Prompt »
Take the records below and set down exactly the lines from the one with "Instruction: Click the rate = 1 rps line" to the one with "You are a computer-use agent. Viewport: 1019px", ends included; do not copy the pictures.

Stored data
####################

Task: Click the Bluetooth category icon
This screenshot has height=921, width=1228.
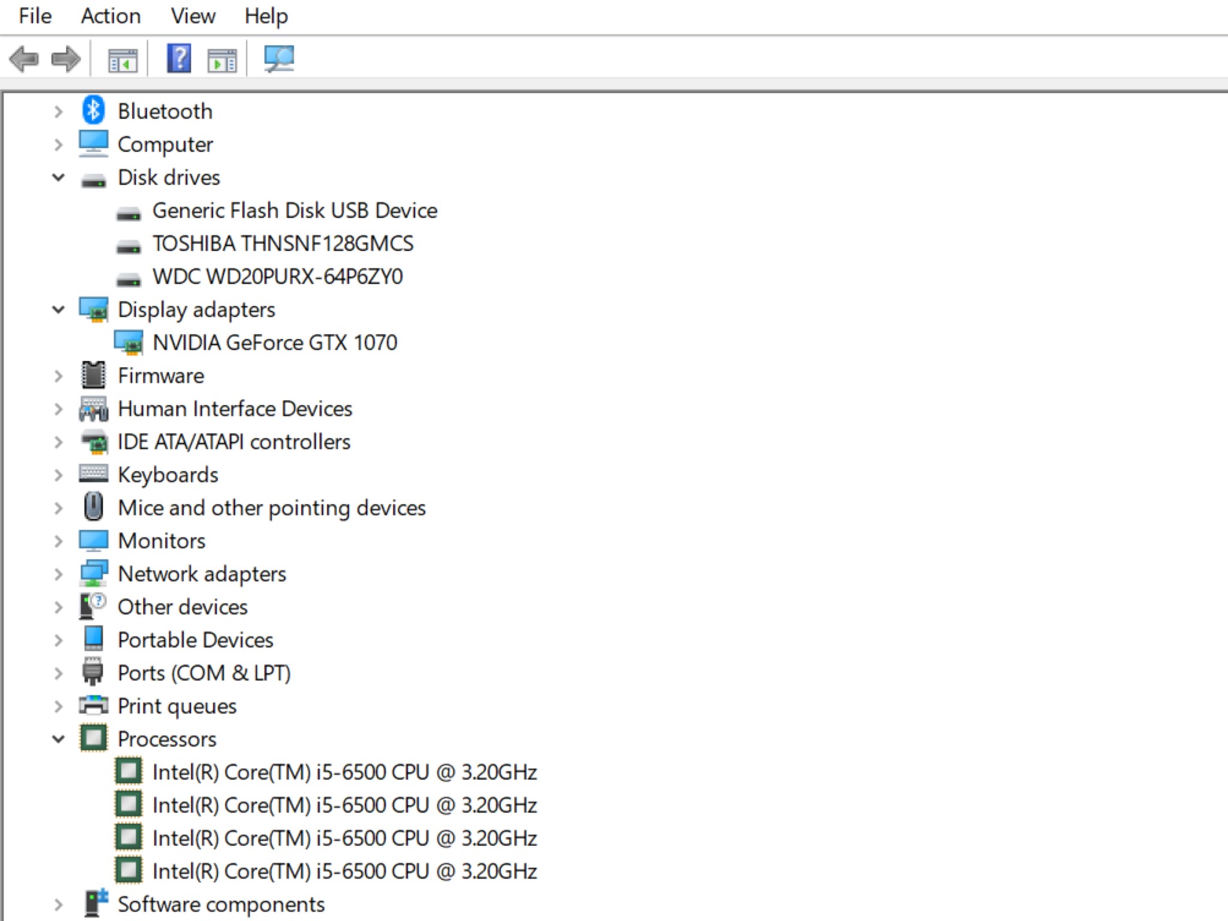Action: 93,111

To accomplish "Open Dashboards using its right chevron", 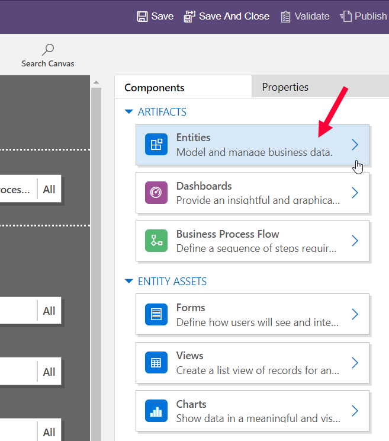I will 355,193.
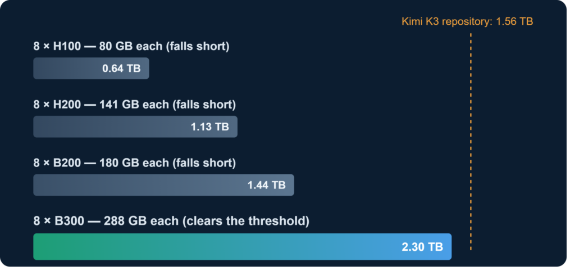Click the 1.44 TB value text

pos(267,185)
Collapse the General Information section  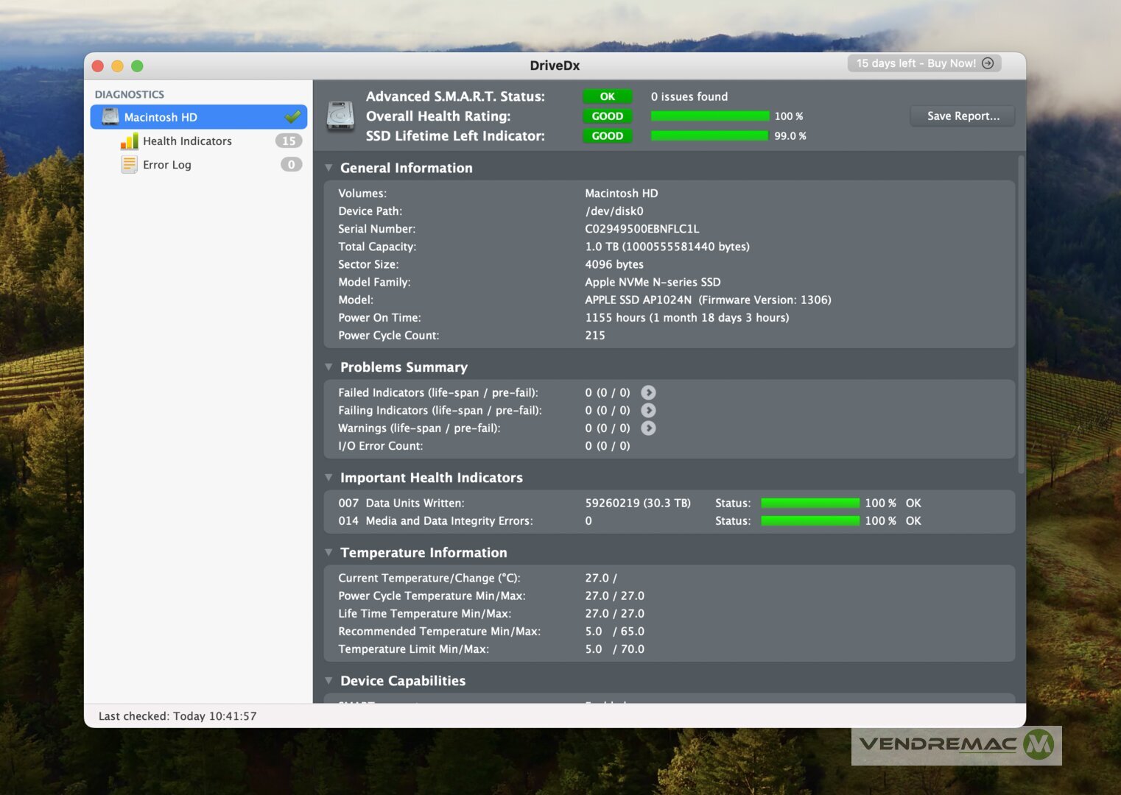tap(329, 168)
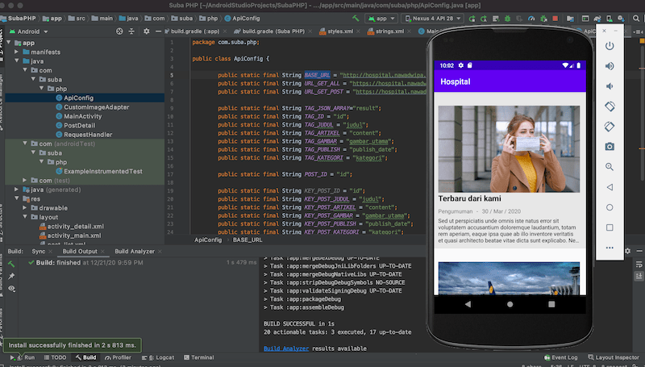Collapse the manifests folder arrow
Screen dimensions: 645x367
[x=18, y=52]
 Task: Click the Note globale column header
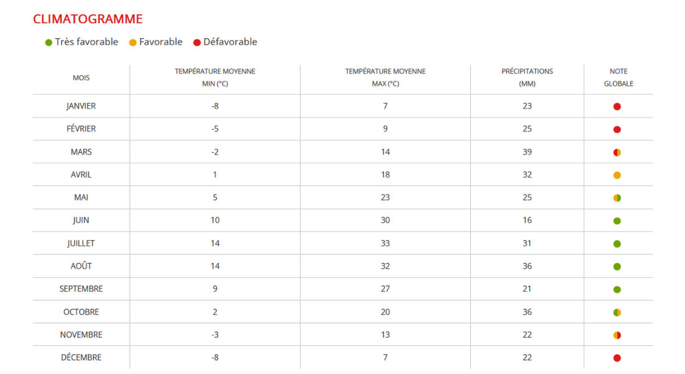coord(618,77)
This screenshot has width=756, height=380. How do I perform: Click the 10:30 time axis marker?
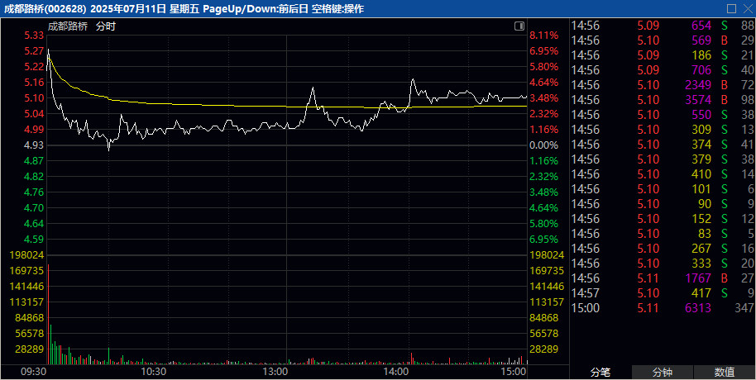154,373
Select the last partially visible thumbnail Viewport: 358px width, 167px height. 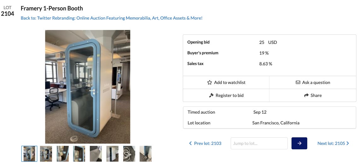click(x=146, y=154)
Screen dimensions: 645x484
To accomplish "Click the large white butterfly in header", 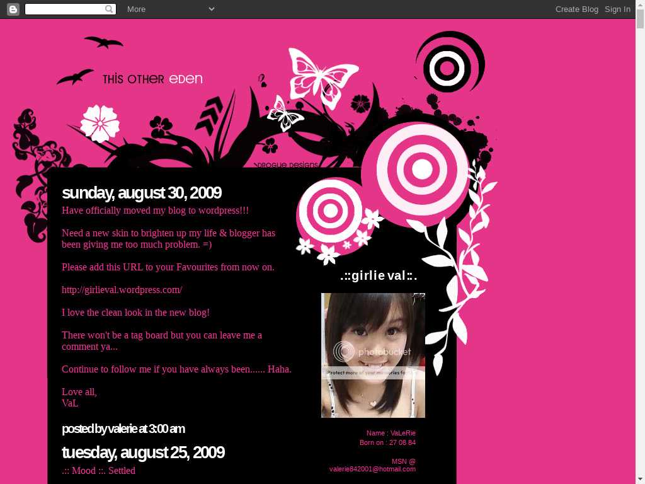I will [321, 74].
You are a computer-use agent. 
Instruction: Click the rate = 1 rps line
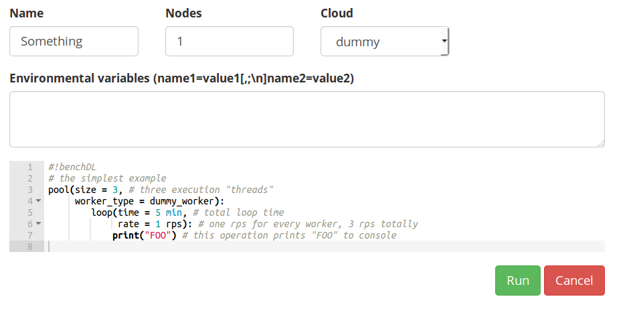[x=268, y=224]
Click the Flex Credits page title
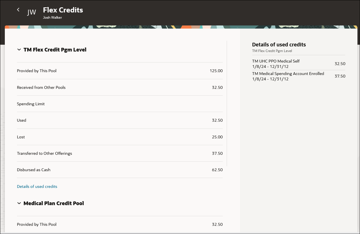 coord(63,10)
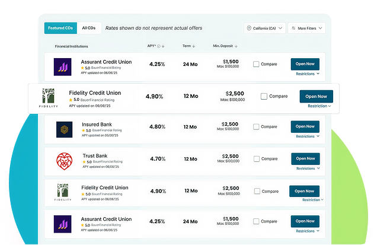Sort by Min. Deposit arrow icon
This screenshot has height=245, width=374.
click(x=236, y=46)
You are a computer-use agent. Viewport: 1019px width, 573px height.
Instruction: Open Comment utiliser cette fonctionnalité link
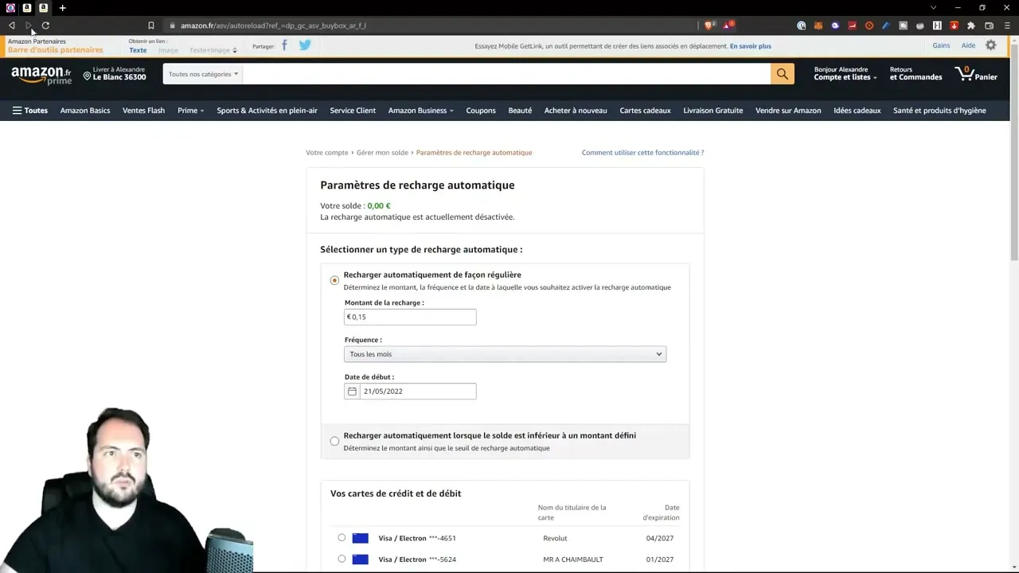pyautogui.click(x=642, y=152)
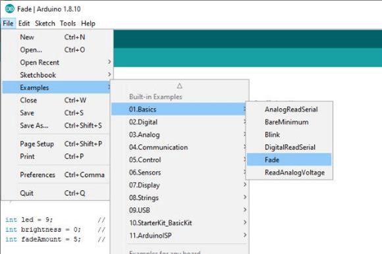Open the Edit menu
The height and width of the screenshot is (254, 382).
pyautogui.click(x=24, y=23)

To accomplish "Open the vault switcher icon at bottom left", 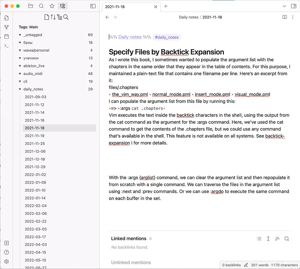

####################

Solution for this problem »
Instruction: Click the rate = 1 rps line
[x=268, y=224]
Click the Flex Credits page title
 coord(63,10)
Sort by Min. Deposit arrow icon
This screenshot has height=245, width=374.
click(x=236, y=46)
You are a computer-use agent. Viewport: 1019px width, 573px height.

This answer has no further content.